Try it → Return every line from the one with "Гостиная (101, 229)" through the one with "Красивые шкафы-купе в прихожую (342, 753)", inclusive, exactly as it appears below.
_ _ _ _ _ _ _
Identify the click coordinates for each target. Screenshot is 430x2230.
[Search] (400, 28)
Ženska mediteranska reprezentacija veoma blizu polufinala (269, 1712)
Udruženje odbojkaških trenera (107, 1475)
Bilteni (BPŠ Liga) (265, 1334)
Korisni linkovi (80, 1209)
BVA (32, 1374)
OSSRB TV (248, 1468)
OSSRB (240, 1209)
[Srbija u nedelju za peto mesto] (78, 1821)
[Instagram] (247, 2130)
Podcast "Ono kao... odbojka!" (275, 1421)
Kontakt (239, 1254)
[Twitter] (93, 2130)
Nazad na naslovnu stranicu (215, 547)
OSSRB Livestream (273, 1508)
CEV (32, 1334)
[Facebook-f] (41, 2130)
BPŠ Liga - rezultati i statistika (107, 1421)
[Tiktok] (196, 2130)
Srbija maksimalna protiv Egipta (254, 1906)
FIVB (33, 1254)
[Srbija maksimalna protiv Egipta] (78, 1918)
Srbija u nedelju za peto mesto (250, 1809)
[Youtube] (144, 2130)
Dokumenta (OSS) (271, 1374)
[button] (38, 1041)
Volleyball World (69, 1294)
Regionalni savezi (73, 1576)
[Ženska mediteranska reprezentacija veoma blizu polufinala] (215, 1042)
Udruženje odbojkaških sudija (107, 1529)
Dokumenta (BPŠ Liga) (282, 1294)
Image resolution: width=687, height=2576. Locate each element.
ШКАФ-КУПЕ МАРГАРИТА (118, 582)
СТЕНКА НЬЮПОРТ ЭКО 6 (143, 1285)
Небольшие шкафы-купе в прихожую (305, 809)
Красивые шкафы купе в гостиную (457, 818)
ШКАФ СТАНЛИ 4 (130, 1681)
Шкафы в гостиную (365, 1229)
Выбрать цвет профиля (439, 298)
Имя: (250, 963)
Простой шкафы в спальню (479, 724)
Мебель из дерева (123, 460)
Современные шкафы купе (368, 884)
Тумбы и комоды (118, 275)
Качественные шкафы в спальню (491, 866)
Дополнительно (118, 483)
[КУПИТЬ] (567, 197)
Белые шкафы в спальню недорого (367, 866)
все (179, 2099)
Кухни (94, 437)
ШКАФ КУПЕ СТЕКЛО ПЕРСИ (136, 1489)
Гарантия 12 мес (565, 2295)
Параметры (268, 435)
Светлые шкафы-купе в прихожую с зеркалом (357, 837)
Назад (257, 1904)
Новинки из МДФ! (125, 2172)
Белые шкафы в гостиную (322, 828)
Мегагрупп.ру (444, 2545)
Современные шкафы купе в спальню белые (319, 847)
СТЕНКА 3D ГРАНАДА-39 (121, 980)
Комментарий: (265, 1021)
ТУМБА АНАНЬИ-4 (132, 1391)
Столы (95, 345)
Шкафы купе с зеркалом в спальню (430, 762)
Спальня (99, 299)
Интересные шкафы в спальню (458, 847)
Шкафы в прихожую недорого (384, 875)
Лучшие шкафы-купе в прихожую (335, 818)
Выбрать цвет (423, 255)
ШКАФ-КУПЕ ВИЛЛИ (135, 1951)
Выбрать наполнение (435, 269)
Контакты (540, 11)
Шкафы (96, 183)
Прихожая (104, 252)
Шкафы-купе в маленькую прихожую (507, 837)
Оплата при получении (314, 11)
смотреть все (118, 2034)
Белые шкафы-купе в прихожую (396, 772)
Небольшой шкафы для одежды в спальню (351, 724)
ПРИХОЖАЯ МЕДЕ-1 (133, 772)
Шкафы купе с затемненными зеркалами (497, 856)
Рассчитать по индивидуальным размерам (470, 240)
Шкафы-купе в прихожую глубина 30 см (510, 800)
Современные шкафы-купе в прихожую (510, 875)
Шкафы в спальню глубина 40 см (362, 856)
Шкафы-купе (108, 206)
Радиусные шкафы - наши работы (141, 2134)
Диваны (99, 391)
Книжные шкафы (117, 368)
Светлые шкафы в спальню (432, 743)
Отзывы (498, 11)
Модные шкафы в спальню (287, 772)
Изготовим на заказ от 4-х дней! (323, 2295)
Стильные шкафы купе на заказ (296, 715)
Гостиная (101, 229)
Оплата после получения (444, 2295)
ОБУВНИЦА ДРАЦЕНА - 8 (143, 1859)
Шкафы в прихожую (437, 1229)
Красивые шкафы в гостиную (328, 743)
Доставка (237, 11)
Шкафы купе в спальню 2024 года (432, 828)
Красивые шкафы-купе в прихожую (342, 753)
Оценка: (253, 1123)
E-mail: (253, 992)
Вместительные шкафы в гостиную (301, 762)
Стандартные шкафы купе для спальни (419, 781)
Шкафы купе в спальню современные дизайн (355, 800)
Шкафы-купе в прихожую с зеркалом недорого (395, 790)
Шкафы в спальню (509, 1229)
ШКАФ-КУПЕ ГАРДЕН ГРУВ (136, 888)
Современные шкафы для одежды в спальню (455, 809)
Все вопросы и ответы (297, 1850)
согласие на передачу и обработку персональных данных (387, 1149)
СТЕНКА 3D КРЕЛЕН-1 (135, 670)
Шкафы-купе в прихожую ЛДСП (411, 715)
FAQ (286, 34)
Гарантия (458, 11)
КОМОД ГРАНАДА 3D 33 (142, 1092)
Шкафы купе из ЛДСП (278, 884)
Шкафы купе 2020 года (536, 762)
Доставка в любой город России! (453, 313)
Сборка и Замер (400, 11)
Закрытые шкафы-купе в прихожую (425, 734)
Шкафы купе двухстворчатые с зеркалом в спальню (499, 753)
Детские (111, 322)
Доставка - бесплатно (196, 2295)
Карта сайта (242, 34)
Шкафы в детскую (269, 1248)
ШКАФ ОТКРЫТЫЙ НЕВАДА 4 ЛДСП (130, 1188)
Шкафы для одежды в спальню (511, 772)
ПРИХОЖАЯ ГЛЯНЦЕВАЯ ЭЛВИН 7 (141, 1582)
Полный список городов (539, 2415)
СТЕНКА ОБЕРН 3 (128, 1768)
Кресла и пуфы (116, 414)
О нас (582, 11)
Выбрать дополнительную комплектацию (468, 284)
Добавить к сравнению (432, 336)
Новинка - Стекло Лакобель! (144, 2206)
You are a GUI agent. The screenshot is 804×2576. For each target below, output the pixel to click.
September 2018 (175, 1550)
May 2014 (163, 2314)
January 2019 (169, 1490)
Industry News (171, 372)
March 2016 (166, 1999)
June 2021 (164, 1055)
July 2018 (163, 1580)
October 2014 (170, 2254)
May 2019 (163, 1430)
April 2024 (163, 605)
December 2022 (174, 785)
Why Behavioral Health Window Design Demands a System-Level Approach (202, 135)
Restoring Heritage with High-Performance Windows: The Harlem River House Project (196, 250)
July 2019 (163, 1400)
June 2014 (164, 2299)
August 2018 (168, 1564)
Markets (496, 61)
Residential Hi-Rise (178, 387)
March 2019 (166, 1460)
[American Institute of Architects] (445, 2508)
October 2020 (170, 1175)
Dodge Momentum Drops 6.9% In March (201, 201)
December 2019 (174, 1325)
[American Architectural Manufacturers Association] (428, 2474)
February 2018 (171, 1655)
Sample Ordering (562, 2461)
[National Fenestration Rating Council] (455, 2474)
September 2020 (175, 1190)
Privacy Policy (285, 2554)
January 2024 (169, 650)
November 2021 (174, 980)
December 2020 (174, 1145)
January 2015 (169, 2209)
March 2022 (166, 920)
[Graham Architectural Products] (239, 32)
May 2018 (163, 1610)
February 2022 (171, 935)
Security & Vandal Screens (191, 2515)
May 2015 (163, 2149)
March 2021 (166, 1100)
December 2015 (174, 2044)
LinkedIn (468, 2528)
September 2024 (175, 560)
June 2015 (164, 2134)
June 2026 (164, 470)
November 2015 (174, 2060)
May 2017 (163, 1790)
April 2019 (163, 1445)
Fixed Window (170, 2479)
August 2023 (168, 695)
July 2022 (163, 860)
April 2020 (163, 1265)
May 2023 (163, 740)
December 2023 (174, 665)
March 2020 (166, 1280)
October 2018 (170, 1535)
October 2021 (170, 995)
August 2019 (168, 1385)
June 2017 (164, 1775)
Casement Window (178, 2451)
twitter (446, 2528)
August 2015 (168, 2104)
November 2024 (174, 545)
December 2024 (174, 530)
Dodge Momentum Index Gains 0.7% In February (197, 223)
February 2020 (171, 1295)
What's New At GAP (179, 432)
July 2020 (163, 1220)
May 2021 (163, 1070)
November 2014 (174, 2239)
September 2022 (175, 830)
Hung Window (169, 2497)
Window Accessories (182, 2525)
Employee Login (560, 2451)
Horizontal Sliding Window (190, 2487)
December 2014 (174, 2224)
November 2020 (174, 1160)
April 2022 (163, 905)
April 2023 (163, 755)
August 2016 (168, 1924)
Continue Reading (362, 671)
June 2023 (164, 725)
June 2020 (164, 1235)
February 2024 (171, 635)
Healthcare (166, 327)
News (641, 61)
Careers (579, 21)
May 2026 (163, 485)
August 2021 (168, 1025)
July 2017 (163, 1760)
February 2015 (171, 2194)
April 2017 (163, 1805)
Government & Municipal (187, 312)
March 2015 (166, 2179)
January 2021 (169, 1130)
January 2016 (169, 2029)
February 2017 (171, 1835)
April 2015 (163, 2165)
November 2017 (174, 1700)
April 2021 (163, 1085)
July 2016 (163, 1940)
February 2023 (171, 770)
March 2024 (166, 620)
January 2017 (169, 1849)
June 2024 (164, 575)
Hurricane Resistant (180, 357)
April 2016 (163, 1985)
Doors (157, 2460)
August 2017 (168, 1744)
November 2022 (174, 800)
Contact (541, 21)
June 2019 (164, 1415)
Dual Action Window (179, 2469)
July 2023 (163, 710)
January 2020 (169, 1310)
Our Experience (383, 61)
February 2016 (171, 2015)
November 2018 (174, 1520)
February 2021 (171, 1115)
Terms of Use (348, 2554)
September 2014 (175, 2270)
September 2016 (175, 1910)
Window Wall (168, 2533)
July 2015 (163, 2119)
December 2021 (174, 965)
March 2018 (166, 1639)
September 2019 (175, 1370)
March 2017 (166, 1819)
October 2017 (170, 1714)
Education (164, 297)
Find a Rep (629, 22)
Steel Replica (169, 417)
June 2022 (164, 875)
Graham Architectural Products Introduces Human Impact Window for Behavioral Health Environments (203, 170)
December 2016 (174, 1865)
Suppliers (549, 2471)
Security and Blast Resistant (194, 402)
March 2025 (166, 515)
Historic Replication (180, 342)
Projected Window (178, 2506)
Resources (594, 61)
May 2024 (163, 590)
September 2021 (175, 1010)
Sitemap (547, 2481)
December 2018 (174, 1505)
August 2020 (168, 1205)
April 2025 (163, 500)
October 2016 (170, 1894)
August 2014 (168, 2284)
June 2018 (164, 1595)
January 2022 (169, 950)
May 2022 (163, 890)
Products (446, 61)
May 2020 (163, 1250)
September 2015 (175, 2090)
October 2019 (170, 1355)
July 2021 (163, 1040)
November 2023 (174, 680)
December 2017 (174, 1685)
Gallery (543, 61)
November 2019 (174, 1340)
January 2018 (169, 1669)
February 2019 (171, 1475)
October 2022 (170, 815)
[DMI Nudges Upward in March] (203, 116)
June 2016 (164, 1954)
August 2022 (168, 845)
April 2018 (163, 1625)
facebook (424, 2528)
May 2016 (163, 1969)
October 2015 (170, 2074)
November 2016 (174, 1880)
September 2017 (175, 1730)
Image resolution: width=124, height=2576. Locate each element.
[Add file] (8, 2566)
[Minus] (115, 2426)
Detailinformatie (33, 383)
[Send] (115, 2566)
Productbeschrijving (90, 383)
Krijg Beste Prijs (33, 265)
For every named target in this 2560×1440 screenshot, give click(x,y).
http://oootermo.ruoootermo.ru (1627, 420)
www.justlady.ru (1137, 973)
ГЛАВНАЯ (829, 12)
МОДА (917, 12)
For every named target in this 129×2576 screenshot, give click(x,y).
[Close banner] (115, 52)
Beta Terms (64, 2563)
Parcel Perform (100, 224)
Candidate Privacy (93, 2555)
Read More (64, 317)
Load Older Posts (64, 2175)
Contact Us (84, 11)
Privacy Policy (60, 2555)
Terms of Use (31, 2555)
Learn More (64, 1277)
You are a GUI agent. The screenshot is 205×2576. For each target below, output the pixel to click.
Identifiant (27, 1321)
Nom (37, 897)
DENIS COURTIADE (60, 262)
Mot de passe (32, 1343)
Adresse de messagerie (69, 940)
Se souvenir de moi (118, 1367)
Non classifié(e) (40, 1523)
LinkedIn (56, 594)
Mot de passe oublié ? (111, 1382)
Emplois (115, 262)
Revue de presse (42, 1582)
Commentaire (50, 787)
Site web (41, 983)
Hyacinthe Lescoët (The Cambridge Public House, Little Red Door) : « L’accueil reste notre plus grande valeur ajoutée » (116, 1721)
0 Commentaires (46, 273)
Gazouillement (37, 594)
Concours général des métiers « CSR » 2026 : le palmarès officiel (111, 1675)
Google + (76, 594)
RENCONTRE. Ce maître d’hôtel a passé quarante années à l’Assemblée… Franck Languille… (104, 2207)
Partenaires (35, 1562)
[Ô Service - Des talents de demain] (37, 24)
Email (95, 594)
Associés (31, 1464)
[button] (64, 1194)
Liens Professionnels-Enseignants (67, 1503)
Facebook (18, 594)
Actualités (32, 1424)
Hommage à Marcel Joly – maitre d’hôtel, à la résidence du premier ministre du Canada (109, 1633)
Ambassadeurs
_ _ _ _ _ _ _
Response to the task →
Гостиная (101, 229)
Оплата после получения (444, 2295)
ОБУВНИЦА ДРАЦЕНА - 8 (143, 1859)
Шкафы в прихожую (437, 1229)
Красивые шкафы в гостиную (328, 743)
Доставка (237, 11)
Шкафы купе в спальню 2024 года (432, 828)
Красивые шкафы-купе в прихожую (342, 753)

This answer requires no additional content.